Task details
Reproduce the lines of the records word for word, starting at the line that contains "Click the Cancelar button" and ending at the end of the records. Leave the pictures out.

Record list
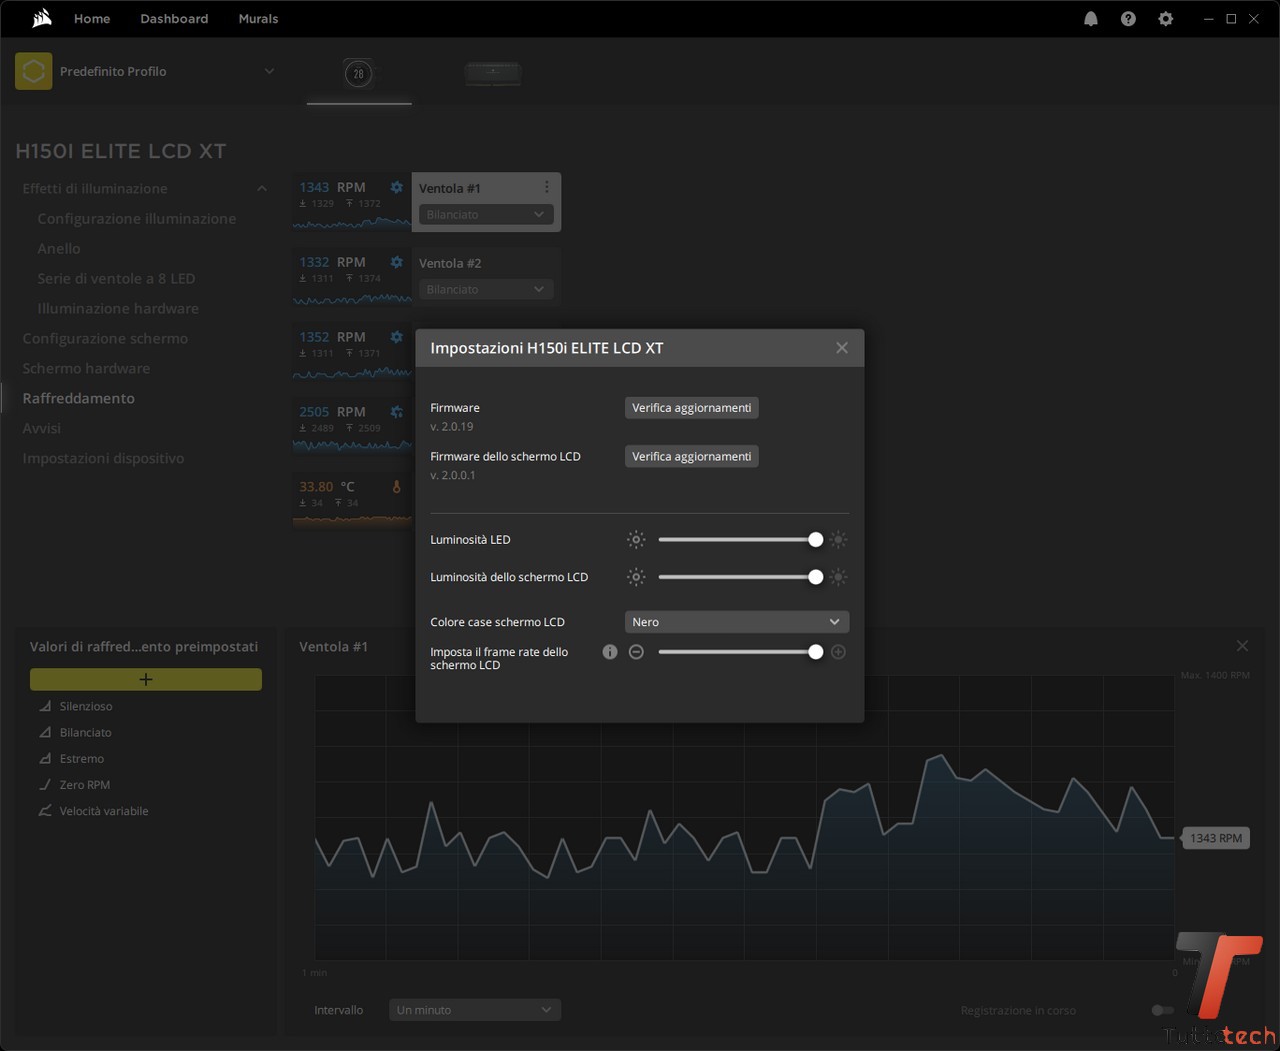Close the Impostazioni H150i ELITE dialog
The image size is (1280, 1051).
point(841,348)
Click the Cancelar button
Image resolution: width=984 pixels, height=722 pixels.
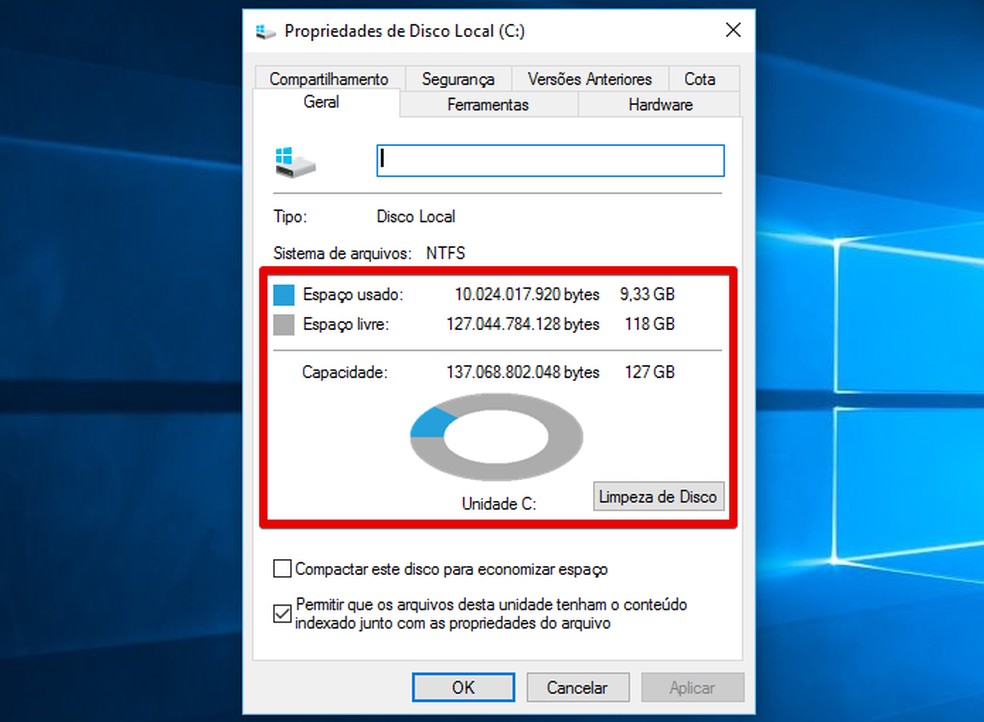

Problem solution
Click the Cancelar button
Image resolution: width=984 pixels, height=722 pixels.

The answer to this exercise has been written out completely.